Soeben habe ich in Spielbox 6/2007 den Beitrag von Wolfgang Kramer zur Öffentlichkeitsarbeit in der Spieleszene gelesen. Ein wirklich interessanter Artikel, zu dem mir allerdings einige Punkte aufgefallen sind, die ich im folgenden gerne kommentieren möchte.
Die ersten beiden Drittel des Textes beziehen sich auf den Umgang der Spielbox-Kritiker mit Spielen für Gelegenheitsspieler. Hier wirft Wolfgang Kramer einige interessante Aspekte auf, z.B. die Einführung einer gesonderten Kategorie im Heft.
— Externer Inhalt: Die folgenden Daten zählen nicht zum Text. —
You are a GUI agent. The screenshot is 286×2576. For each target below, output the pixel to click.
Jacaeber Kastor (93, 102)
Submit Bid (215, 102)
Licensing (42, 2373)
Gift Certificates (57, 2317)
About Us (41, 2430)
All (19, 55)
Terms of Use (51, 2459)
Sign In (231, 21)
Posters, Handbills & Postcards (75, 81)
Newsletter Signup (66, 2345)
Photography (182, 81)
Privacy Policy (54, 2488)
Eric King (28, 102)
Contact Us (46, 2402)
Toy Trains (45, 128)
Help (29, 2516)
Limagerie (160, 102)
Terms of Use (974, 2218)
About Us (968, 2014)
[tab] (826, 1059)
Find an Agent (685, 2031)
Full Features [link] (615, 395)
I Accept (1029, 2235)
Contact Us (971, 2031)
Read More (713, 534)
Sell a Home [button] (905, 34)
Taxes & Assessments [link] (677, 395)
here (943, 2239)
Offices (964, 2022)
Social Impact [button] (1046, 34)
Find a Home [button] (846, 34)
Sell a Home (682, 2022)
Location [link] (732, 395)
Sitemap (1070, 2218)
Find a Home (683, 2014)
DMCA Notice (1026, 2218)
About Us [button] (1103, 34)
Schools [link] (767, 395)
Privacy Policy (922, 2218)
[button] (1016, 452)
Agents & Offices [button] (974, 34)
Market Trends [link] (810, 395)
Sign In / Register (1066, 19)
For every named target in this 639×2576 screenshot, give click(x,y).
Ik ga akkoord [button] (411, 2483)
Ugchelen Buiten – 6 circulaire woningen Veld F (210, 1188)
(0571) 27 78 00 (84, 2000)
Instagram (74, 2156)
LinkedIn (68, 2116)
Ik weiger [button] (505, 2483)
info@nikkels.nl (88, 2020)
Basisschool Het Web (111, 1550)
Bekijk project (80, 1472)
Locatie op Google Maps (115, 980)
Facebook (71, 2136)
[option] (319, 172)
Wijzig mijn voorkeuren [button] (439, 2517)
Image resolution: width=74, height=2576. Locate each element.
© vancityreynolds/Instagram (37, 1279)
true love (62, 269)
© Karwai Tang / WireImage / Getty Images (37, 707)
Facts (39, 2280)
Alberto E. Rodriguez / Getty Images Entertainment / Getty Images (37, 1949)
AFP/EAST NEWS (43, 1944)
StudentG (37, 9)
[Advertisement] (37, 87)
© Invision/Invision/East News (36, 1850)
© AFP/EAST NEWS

Für mich ok, da die Einstufung eines Spiels aber eigentlich immer über den Text nachvollziehbar ist nicht zwingend notwendig. Überdenkenswert halte ich die Meinung, daß ein Spiel, welches sich fantastisch verkauft (im Beispiel „Monopoly“) ein gutes Spiel sein muss. Nun ich denke, hier gibt es ausreichend viele Gegenbeispiele (ein paar Spiele des Jahres – aber nicht viele davon, meistens liegt die Jury recht gut – Die Säulen der Erde, dann dieser Uno-Klon aus Belgien – habe den Namen glücklicherweise vergessen). Hier sollte nicht verwechselt werden, dass ein Spiel sich verkauft, weil es bekannt ist. Das hat bei den genannten Beispielen manchmal mit gutem Management, guter Werbung oder aber einem seit Jahren gegebenen Bekanntheitsgrad zu tun – seltener mit objektiver Güte. Oder eben im Falle von schlechten Verkaufszahlen mit einem Management, welches noch dazulernen muß – auch hier wird ja im Heftbeitrag ein Spielename ganz oft genannt, wo dies zutrifft.
Die Idee, daß Spiele in der Spielbox nicht zu suchen haben, wenn Sie nicht für Vielspieler sind, halte ich aus Marketing-Sichtweise für – nun – ungewöhnlich und überraschend. Auch der Aspekt, daß der Spielemarkt seit 1995 nicht mehr signifikant zulegen konnte, ist wohl eher dem seit diesem Zeitraum gewachsenen Angebot im Freizeitbereich (siehe z.B. Betrachtungen zum Medienkonsum unter Media Perspektiven) anzulasten. Insgesamt stehen wir in der Spieleszene wohl ganz gut da.
Verwundert bin ich über sein Urteil zu Händlern, denen offensichtlich nicht zugetraut wird, ihre Zielgruppe einzuschätzen – da wundert es mich nicht, daß es immer weniger Fachgeschäfte in Deutschland gibt. Dennoch kann ich ausreichend viele Gegenbeispiele nennen, die durchaus ein selektiertes Spieleangebot für ihre unterschiedlichen Kundentypen aufweisen können und die jetzt vor Weihnachten 20-mal „Verflixxt“ und nur ein „Fürsten von Florenz“ verkaufen.
Die letzten beiden Absätze des Beitrags wenden sich dann an „uns alle“. Hier stimme ich zu: Wir sind Multiplikatoren. Wir sollten versuchen Freunde und Bekannte zum Spielen zu bringen – allein schon aus Eigennutz, damit auch in Zukunft so viele Verlage für uns Spiele produzieren. Aber: Man kann niemanden dazu zwingen. Und vor allem kann man die Spielbox nicht vor diesen Karren zerren. Die Spielbox sollte im wesentlichen schauen, daß sie Gewinn erzielt, denn ich möchte sie auch noch in fünf Jahren – dann auf elektronischem Papier – lesen… Über neue Konzepte zur „Neukundengewinnung“, wie im letzten Satz des Heftbeitrags gefordert, bin ich jedoch gespannt – hier habe ich schon viel ausprobiert und hätte Interesse an einer Diskussion.

Jürgen Karla

4 Kommentare

  • Wie passend, genau das Thema wollte ich für mein Blog wählen. Folglich verfasse ich meinen Blogeintrag diesmal als Kommentar.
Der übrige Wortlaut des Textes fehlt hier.